* Records supplied *
▶

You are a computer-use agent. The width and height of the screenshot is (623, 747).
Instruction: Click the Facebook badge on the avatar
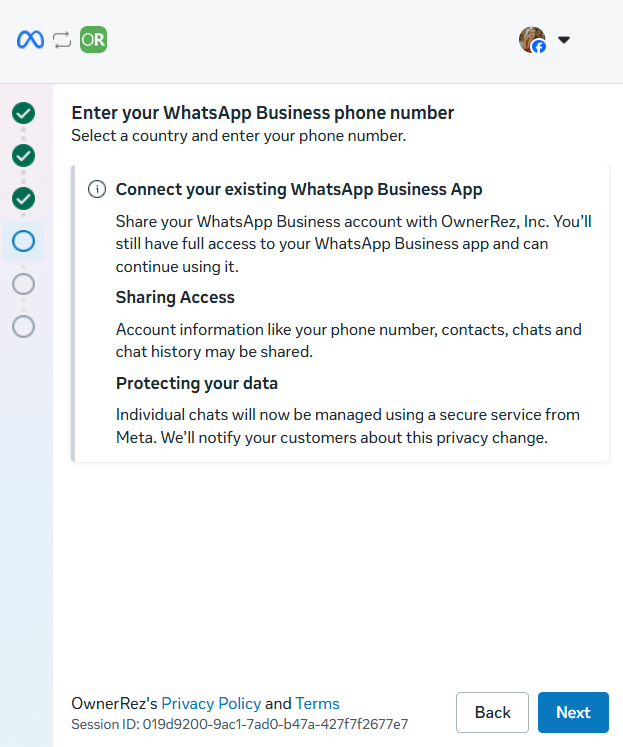pyautogui.click(x=539, y=47)
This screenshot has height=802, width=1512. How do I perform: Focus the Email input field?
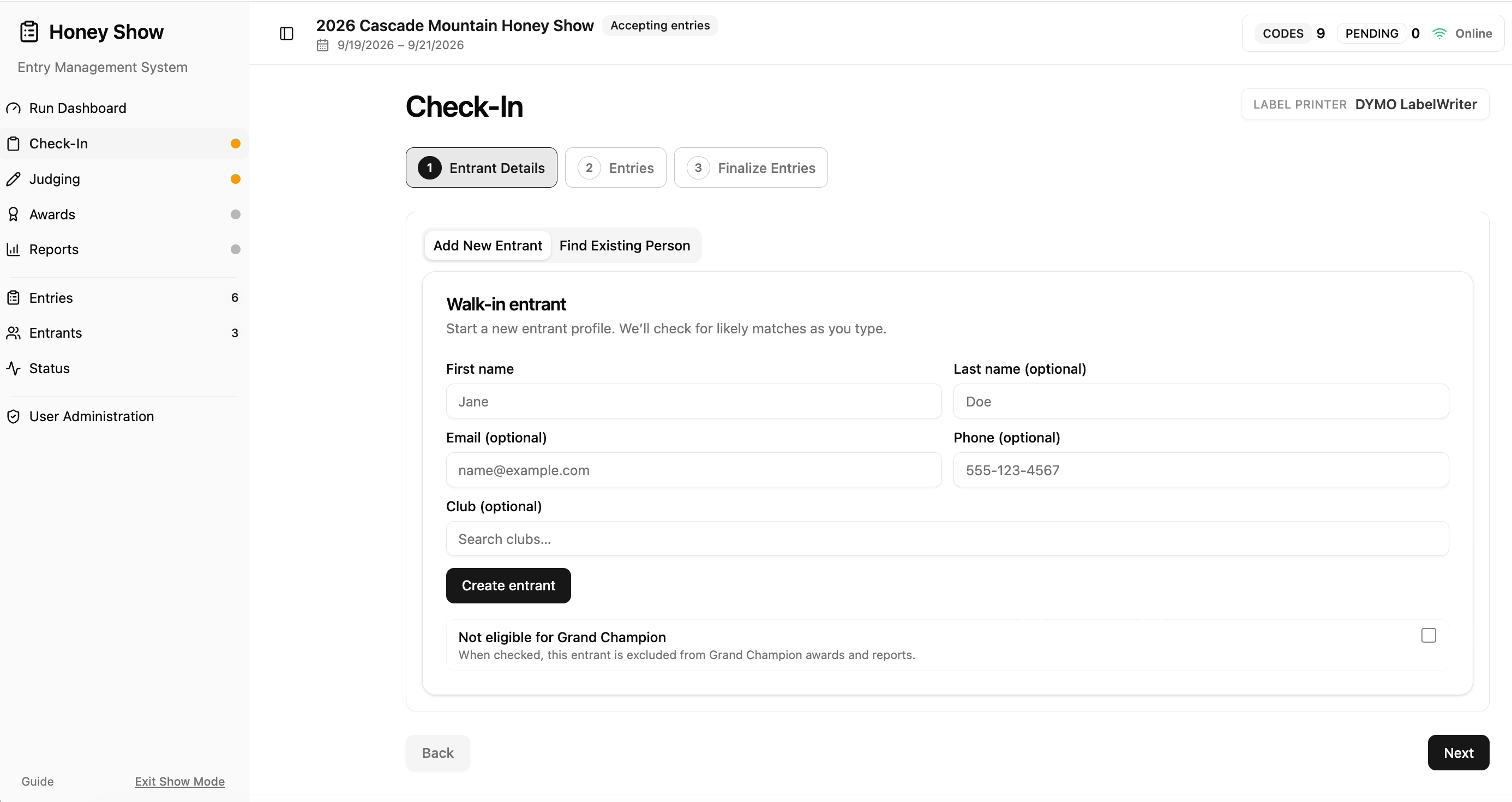pos(693,470)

◀

* What you need to do *
Find every line above that contains the word "width" and copy each of those lines in full. Case counts.

* Final result *
You are a computer-use agent. The width and height of the screenshot is (623, 747).
This screenshot has height=802, width=1512. How do I perform: Focus the Email input field?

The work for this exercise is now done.